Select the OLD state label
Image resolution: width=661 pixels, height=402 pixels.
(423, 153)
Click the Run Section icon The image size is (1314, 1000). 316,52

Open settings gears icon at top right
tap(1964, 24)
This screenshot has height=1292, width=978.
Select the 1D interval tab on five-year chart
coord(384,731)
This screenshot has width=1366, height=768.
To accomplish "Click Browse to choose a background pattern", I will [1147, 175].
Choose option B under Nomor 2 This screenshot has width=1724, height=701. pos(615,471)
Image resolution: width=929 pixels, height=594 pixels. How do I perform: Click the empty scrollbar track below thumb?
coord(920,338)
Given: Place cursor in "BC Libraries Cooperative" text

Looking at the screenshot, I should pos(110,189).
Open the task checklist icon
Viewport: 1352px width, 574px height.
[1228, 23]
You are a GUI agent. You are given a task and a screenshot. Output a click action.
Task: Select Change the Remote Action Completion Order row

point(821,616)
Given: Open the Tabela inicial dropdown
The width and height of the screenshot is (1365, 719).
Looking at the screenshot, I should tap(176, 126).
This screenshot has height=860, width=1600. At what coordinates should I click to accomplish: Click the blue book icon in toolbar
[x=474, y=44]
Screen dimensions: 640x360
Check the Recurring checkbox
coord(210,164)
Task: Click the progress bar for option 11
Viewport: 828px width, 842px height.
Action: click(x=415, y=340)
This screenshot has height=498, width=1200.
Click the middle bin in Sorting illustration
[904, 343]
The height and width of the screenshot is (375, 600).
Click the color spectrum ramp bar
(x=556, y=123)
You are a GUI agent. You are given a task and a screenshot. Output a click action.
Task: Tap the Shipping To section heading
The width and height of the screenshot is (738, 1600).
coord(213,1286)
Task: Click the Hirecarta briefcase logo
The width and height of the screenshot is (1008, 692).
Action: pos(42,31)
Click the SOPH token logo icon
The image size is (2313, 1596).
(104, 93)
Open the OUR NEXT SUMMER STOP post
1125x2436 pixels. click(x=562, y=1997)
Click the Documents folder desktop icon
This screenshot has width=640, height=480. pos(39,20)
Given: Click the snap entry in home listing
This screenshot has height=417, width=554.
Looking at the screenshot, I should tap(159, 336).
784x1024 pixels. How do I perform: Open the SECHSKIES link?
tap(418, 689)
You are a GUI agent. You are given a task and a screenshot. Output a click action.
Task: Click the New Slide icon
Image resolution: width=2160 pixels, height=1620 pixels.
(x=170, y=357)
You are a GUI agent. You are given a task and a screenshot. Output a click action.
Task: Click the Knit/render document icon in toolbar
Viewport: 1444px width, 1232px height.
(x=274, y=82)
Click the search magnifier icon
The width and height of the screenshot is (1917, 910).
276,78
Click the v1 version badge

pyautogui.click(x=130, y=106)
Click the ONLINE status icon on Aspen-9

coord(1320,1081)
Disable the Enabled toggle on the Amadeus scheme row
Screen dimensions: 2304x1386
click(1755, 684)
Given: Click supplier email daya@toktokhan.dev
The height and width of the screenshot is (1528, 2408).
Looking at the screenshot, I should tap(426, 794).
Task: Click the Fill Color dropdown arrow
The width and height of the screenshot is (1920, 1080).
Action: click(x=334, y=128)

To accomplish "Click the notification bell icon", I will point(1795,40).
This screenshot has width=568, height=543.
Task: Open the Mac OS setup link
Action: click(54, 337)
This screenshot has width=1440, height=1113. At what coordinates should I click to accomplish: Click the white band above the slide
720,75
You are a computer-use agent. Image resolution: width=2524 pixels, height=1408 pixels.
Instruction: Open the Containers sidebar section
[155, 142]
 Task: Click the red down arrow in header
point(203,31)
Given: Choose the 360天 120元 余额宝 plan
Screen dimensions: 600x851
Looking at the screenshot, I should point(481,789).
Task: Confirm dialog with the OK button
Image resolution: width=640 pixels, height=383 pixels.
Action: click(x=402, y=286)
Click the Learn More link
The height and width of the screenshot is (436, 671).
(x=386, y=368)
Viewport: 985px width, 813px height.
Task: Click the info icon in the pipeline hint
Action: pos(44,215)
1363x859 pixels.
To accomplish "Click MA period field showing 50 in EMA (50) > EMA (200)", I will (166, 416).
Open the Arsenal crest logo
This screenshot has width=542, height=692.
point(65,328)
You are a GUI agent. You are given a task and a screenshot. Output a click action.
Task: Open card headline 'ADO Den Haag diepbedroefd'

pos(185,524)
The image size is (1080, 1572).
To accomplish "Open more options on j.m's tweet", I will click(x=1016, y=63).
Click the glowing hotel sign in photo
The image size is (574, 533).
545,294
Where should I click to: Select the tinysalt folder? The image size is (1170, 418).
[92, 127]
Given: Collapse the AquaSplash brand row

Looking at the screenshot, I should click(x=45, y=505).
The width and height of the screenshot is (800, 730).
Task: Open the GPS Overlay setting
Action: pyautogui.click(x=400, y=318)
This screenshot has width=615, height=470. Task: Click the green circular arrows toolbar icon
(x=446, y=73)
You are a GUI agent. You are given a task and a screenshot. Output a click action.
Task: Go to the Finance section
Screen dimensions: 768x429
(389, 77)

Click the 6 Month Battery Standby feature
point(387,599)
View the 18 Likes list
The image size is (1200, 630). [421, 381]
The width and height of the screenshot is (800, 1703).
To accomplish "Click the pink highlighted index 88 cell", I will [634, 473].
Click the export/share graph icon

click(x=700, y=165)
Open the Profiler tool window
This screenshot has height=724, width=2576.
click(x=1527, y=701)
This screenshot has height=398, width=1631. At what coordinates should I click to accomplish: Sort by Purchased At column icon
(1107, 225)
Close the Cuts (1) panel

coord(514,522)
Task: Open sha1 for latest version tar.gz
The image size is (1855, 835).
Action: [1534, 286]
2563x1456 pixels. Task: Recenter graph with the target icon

━━━━━━━━━━━━━━━━━━━━━━━━━━━━━━

- Your task: Extract every line of the items above that contains the string "logo", matching case exactly.

- Solution to this task:
Task: Click the Hirecarta briefcase logo
Click the SOPH token logo icon
Open the Arsenal crest logo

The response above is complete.